> _GOAL OF THE EXERCISE_
All records given below must be printed word for word.

> _RECORDS PROVIDED_
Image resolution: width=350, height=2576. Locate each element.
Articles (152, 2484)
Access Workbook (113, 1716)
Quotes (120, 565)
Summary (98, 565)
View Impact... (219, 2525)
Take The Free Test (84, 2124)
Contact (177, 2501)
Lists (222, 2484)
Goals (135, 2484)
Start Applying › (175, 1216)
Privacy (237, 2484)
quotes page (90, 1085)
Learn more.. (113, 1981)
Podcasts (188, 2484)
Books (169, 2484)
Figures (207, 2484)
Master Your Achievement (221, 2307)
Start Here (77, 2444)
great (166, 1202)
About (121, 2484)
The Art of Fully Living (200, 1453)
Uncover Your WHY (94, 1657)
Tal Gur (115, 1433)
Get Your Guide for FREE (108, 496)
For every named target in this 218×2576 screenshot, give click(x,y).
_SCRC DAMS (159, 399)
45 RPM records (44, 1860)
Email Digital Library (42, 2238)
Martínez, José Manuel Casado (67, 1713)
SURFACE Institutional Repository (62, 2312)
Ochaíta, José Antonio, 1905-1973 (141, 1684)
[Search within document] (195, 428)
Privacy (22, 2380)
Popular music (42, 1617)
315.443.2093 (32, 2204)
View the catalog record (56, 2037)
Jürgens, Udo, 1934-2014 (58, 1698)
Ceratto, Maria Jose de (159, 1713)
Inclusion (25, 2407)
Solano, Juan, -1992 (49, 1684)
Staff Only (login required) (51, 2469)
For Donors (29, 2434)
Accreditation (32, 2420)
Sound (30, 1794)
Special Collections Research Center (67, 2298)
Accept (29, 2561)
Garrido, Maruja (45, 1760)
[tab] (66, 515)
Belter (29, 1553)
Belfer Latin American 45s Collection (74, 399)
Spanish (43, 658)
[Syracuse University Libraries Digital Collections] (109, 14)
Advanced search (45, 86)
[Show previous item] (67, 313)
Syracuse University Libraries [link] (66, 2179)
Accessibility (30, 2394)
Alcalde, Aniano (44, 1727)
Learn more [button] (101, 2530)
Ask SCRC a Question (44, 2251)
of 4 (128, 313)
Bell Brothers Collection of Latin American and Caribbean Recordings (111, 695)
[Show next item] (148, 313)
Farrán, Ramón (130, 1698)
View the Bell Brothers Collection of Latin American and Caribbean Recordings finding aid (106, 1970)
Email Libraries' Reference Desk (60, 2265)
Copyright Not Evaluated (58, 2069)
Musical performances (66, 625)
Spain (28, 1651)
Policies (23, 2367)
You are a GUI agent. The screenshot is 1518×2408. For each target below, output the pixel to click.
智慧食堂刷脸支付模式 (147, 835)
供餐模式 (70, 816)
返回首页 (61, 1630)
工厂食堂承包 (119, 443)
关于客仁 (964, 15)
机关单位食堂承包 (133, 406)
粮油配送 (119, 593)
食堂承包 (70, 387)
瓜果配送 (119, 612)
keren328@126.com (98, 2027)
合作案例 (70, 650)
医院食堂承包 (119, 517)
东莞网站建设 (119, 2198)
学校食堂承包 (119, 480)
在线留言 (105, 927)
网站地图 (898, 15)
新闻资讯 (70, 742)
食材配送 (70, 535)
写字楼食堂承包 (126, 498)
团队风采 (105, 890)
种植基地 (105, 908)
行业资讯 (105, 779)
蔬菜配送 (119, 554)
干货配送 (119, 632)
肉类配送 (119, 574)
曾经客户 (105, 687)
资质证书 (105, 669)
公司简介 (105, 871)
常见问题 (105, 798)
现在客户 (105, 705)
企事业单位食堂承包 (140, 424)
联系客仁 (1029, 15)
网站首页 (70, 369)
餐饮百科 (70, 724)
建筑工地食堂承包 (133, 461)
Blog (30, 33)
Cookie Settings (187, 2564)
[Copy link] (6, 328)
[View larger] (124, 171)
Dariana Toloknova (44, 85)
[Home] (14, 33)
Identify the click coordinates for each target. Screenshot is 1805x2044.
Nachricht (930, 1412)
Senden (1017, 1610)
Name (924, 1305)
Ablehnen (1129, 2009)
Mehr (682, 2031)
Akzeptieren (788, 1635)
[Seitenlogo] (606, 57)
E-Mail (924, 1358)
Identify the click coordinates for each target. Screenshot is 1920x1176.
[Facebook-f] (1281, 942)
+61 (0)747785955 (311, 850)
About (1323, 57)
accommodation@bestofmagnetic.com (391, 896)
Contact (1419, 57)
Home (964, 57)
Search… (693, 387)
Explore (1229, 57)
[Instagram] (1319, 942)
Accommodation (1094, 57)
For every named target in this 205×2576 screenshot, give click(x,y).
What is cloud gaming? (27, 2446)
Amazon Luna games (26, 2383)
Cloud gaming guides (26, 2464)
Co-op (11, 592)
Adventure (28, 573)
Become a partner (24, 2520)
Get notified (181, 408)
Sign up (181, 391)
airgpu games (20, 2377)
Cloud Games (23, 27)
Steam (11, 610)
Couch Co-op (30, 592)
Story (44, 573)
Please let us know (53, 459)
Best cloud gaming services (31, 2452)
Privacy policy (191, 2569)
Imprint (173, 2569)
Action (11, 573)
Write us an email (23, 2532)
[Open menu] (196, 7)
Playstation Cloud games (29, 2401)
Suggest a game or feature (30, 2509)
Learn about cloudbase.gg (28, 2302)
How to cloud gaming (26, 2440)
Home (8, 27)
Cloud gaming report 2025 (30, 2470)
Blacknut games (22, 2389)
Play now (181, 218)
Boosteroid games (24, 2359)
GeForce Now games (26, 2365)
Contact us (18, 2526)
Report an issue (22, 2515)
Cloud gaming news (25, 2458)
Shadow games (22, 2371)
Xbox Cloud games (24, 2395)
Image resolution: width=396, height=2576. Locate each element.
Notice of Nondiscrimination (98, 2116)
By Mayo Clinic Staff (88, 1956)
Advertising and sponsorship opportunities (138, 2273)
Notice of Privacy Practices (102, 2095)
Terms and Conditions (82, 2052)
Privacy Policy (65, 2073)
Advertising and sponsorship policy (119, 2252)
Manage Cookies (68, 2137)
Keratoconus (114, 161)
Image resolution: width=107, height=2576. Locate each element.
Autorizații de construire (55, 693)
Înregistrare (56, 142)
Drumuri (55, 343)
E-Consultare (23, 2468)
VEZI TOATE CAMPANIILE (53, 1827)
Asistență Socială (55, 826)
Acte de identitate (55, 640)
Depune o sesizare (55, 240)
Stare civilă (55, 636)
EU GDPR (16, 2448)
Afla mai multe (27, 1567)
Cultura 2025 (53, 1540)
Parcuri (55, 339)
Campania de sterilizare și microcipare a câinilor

> _RESULT OF THIS TASK_
Image resolution: width=350, height=2576. Locate each element.
Articles (152, 2484)
Access Workbook (113, 1716)
Quotes (120, 565)
Summary (98, 565)
View Impact... (219, 2525)
Take The Free Test (84, 2124)
Contact (177, 2501)
Lists (222, 2484)
Goals (135, 2484)
Start Applying › (175, 1216)
Privacy (237, 2484)
quotes page (90, 1085)
Learn more.. (113, 1981)
Podcasts (188, 2484)
Books (169, 2484)
Figures (207, 2484)
Master Your Achievement (221, 2307)
Start Here (77, 2444)
great (166, 1202)
About (121, 2484)
The Art of Fully Living (200, 1453)
Uncover Your WHY (94, 1657)
Tal Gur (115, 1433)
Get Your Guide for FREE (108, 496)
For every named target in this 218×2576 screenshot, give click(x,y).
_SCRC DAMS (159, 399)
45 RPM records (44, 1860)
Email Digital Library (42, 2238)
Martínez, José Manuel Casado (67, 1713)
SURFACE Institutional Repository (62, 2312)
Ochaíta, José Antonio, 1905-1973 (141, 1684)
[Search within document] (195, 428)
Privacy (22, 2380)
Popular music (42, 1617)
315.443.2093 (32, 2204)
View the catalog record (56, 2037)
Jürgens, Udo, 1934-2014 (58, 1698)
Ceratto, Maria Jose de (159, 1713)
Inclusion (25, 2407)
Solano, Juan, -1992 (49, 1684)
Staff Only (login required) (51, 2469)
For Donors (29, 2434)
Accreditation (32, 2420)
Sound (30, 1794)
Special Collections Research Center (67, 2298)
Accept (29, 2561)
Garrido, Maruja (45, 1760)
[tab] (66, 515)
Belter (29, 1553)
Belfer Latin American 45s Collection (74, 399)
Spanish (43, 658)
[Syracuse University Libraries Digital Collections] (109, 14)
Advanced search (45, 86)
[Show previous item] (67, 313)
Syracuse University Libraries [link] (66, 2179)
Accessibility (30, 2394)
Alcalde, Aniano (44, 1727)
Learn more [button] (101, 2530)
Ask SCRC a Question (44, 2251)
of 4 (128, 313)
Bell Brothers Collection of Latin American and Caribbean Recordings (111, 695)
[Show next item] (148, 313)
Farrán, Ramón (130, 1698)
View the Bell Brothers Collection of Latin American and Caribbean Recordings finding aid (106, 1970)
Email Libraries' Reference Desk (60, 2265)
Copyright Not Evaluated (58, 2069)
Musical performances (66, 625)
Spain (28, 1651)
Policies (23, 2367)
You are a GUI agent. The screenshot is 1518×2408. For each target below, output the pixel to click.
智慧食堂刷脸支付模式 (147, 835)
供餐模式 (70, 816)
返回首页 (61, 1630)
工厂食堂承包 (119, 443)
关于客仁 (964, 15)
机关单位食堂承包 (133, 406)
粮油配送 (119, 593)
食堂承包 (70, 387)
瓜果配送 (119, 612)
keren328@126.com (98, 2027)
合作案例 (70, 650)
医院食堂承包 (119, 517)
东莞网站建设 (119, 2198)
学校食堂承包 (119, 480)
在线留言 (105, 927)
网站地图 (898, 15)
新闻资讯 (70, 742)
食材配送 (70, 535)
写字楼食堂承包 (126, 498)
团队风采 (105, 890)
种植基地 (105, 908)
行业资讯 (105, 779)
蔬菜配送 (119, 554)
干货配送 (119, 632)
肉类配送 (119, 574)
曾经客户 (105, 687)
资质证书 (105, 669)
公司简介 (105, 871)
常见问题 (105, 798)
现在客户 (105, 705)
企事业单位食堂承包 (140, 424)
联系客仁 (1029, 15)
网站首页 (70, 369)
餐饮百科 (70, 724)
建筑工地食堂承包 (133, 461)
Blog (30, 33)
Cookie Settings (187, 2564)
[Copy link] (6, 328)
[View larger] (124, 171)
Dariana Toloknova (44, 85)
[Home] (14, 33)
Identify the click coordinates for each target. Screenshot is 1805x2044.
Nachricht (930, 1412)
Senden (1017, 1610)
Name (924, 1305)
Ablehnen (1129, 2009)
Mehr (682, 2031)
Akzeptieren (788, 1635)
[Seitenlogo] (606, 57)
E-Mail (924, 1358)
Identify the click coordinates for each target. Screenshot is 1920x1176.
[Facebook-f] (1281, 942)
+61 (0)747785955 (311, 850)
About (1323, 57)
accommodation@bestofmagnetic.com (391, 896)
Contact (1419, 57)
Home (964, 57)
Search… (693, 387)
Explore (1229, 57)
[Instagram] (1319, 942)
Accommodation (1094, 57)
For every named target in this 205×2576 screenshot, give click(x,y).
What is cloud gaming? (27, 2446)
Amazon Luna games (26, 2383)
Cloud gaming guides (26, 2464)
Co-op (11, 592)
Adventure (28, 573)
Become a partner (24, 2520)
Get notified (181, 408)
Sign up (181, 391)
airgpu games (20, 2377)
Cloud Games (23, 27)
Steam (11, 610)
Couch Co-op (30, 592)
Story (44, 573)
Please let us know (53, 459)
Best cloud gaming services (31, 2452)
Privacy policy (191, 2569)
Imprint (173, 2569)
Action (11, 573)
Write us an email (23, 2532)
[Open menu] (196, 7)
Playstation Cloud games (29, 2401)
Suggest a game or feature (30, 2509)
Learn about cloudbase.gg (28, 2302)
How to cloud gaming (26, 2440)
Home (8, 27)
Cloud gaming report 2025 (30, 2470)
Blacknut games (22, 2389)
Play now (181, 218)
Boosteroid games (24, 2359)
GeForce Now games (26, 2365)
Contact us (18, 2526)
Report an issue (22, 2515)
Cloud gaming news (25, 2458)
Shadow games (22, 2371)
Xbox Cloud games (24, 2395)
Image resolution: width=396, height=2576. Locate each element.
Notice of Nondiscrimination (98, 2116)
By Mayo Clinic Staff (88, 1956)
Advertising and sponsorship opportunities (138, 2273)
Notice of Privacy Practices (102, 2095)
Terms and Conditions (82, 2052)
Privacy Policy (65, 2073)
Advertising and sponsorship policy (119, 2252)
Manage Cookies (68, 2137)
Keratoconus (114, 161)
Image resolution: width=107, height=2576. Locate each element.
Autorizații de construire (55, 693)
Înregistrare (56, 142)
Drumuri (55, 343)
E-Consultare (23, 2468)
VEZI TOATE CAMPANIILE (53, 1827)
Asistență Socială (55, 826)
Acte de identitate (55, 640)
Depune o sesizare (55, 240)
Stare civilă (55, 636)
EU GDPR (16, 2448)
Afla mai multe (27, 1567)
Cultura 2025 (53, 1540)
Parcuri (55, 339)
Campania de sterilizare și microcipare a câinilor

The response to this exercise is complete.